━━━ Source data
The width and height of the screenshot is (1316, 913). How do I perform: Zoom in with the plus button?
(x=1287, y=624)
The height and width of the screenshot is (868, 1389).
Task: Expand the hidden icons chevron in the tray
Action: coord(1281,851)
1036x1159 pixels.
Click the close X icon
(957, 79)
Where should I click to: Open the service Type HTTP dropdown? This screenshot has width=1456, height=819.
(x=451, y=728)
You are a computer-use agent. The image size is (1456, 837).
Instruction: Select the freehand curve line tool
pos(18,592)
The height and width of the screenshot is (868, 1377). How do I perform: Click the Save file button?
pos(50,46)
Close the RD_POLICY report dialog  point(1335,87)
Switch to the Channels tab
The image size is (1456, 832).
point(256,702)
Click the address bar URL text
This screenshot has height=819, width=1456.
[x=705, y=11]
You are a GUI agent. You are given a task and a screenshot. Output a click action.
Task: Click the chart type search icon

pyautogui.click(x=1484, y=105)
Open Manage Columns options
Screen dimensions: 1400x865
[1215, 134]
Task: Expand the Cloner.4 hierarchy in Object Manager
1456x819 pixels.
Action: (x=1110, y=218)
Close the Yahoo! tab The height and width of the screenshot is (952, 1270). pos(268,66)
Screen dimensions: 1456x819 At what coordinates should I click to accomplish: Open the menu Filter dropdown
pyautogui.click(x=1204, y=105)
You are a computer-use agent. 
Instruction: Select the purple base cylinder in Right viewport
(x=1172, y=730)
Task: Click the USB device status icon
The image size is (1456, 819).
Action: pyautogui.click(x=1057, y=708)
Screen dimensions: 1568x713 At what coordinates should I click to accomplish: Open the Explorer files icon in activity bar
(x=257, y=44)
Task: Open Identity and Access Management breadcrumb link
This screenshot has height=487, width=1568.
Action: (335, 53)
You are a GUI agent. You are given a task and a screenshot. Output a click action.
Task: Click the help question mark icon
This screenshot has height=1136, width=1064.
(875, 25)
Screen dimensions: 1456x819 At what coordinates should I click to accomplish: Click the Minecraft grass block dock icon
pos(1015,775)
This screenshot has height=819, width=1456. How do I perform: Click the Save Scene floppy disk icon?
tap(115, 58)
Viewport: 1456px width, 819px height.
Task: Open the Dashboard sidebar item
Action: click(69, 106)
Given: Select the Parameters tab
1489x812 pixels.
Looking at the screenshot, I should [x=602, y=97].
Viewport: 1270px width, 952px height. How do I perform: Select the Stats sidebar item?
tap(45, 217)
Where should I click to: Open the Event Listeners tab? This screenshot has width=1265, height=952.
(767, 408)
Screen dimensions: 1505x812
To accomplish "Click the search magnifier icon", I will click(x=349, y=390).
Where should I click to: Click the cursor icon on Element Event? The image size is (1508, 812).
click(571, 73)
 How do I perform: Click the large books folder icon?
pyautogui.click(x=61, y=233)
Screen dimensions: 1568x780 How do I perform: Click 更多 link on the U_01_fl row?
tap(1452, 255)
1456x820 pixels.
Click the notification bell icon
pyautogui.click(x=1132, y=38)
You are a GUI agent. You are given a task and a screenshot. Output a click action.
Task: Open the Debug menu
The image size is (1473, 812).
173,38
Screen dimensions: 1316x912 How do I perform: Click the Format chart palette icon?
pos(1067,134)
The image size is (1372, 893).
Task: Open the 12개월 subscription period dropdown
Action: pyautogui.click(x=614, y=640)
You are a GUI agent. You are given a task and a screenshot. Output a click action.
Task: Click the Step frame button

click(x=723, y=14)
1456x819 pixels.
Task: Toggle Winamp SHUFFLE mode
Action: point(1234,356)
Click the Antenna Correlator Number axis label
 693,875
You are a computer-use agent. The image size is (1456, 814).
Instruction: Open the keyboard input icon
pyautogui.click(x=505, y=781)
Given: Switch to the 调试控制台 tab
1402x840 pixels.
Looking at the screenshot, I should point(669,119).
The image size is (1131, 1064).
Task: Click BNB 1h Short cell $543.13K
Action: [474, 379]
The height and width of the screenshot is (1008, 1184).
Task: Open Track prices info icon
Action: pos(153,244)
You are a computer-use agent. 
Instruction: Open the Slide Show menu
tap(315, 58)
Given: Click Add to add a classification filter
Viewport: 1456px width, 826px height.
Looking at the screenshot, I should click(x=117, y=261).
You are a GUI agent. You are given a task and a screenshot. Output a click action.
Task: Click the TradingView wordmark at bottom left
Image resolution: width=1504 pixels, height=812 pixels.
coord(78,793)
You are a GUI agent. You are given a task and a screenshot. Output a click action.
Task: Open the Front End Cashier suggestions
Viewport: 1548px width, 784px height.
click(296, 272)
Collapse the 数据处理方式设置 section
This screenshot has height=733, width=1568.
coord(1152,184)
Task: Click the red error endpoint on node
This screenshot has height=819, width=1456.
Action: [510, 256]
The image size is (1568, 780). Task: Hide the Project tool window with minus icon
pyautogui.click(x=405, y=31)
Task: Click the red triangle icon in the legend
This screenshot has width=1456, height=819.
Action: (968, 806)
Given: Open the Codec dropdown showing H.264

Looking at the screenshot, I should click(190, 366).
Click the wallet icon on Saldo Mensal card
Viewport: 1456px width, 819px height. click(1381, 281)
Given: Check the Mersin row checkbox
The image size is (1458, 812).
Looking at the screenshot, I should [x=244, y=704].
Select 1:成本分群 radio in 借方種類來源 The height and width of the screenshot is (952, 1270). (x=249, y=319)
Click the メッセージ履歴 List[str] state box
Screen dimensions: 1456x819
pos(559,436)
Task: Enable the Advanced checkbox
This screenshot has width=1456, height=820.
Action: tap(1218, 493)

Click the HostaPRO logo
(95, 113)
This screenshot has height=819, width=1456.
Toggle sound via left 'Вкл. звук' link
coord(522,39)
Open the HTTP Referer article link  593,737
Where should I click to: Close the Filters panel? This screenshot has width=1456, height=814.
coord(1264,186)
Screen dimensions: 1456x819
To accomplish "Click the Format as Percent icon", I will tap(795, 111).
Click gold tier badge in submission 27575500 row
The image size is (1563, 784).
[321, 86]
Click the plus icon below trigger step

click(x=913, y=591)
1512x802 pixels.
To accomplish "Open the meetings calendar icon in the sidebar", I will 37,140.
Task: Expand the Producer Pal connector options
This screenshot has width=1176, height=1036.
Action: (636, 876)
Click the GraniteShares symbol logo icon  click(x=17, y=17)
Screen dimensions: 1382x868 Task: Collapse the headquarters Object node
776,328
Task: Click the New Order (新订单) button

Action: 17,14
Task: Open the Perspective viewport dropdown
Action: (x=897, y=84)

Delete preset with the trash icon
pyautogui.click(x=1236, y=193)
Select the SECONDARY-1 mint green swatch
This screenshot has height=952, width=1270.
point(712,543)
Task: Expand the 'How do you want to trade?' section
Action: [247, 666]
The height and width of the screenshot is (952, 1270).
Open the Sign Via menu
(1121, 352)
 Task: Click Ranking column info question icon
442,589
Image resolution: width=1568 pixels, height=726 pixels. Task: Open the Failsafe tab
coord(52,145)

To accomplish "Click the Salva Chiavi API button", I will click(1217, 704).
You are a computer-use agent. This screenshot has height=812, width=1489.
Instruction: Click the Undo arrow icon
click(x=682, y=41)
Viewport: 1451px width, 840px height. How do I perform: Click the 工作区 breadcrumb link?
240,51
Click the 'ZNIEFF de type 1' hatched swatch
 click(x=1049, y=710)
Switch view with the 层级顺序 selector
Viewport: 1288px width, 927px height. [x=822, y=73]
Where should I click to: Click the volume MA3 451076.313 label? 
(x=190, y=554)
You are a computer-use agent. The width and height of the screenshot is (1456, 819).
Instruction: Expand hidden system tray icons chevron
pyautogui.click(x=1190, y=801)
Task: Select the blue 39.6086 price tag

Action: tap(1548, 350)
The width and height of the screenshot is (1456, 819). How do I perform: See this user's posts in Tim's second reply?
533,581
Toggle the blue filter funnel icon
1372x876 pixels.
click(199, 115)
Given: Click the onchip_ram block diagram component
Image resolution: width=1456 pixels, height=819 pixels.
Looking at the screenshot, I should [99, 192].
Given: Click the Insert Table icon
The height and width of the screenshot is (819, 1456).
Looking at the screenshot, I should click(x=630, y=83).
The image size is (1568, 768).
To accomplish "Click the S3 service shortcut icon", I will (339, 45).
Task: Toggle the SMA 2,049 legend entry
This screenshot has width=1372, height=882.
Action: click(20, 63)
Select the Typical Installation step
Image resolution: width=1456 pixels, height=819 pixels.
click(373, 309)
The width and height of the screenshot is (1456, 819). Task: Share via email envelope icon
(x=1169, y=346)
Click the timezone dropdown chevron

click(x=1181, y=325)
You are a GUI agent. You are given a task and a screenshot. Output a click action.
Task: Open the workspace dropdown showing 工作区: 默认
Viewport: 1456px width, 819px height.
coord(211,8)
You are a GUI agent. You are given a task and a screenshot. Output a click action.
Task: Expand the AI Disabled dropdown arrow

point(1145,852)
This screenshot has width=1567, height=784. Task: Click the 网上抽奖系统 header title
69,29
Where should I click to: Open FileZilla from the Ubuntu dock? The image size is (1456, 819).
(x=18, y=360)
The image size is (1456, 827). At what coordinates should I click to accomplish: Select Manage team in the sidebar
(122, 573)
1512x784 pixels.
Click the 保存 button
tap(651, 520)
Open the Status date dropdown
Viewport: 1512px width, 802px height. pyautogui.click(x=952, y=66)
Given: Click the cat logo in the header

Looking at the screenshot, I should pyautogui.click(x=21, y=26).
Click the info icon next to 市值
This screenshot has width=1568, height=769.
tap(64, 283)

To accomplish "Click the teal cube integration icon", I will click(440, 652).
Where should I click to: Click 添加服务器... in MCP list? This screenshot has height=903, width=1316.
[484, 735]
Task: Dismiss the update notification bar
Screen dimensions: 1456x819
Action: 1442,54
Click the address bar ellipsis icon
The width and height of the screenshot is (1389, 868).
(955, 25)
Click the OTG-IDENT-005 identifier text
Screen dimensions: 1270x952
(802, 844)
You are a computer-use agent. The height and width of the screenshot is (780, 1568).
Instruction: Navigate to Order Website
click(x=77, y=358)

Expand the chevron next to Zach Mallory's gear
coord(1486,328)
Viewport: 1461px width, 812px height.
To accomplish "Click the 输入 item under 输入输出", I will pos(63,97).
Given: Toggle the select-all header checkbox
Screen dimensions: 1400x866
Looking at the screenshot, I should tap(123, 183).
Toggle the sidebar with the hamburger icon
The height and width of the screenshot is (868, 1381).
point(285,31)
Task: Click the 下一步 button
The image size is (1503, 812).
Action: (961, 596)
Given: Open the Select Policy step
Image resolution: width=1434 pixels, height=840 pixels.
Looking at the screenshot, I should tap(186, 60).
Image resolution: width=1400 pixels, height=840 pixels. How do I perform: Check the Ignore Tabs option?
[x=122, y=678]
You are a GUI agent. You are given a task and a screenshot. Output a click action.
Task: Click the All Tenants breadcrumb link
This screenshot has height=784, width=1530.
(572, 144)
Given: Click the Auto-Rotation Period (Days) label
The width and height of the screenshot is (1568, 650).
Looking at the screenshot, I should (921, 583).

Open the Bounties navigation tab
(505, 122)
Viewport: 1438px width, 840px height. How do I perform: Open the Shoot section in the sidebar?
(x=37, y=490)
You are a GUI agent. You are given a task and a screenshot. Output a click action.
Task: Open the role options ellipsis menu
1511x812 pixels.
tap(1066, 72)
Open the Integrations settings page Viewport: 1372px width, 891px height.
━━━━━━
■ **The task**
The answer must be the line containing "Task: Open the role options ellipsis menu" and every line after it to the end of the data, each set down exactly.

■ **Output of the exercise**
Task: Open the role options ellipsis menu
1511x812 pixels.
tap(1066, 72)
Open the Integrations settings page Viewport: 1372px width, 891px height.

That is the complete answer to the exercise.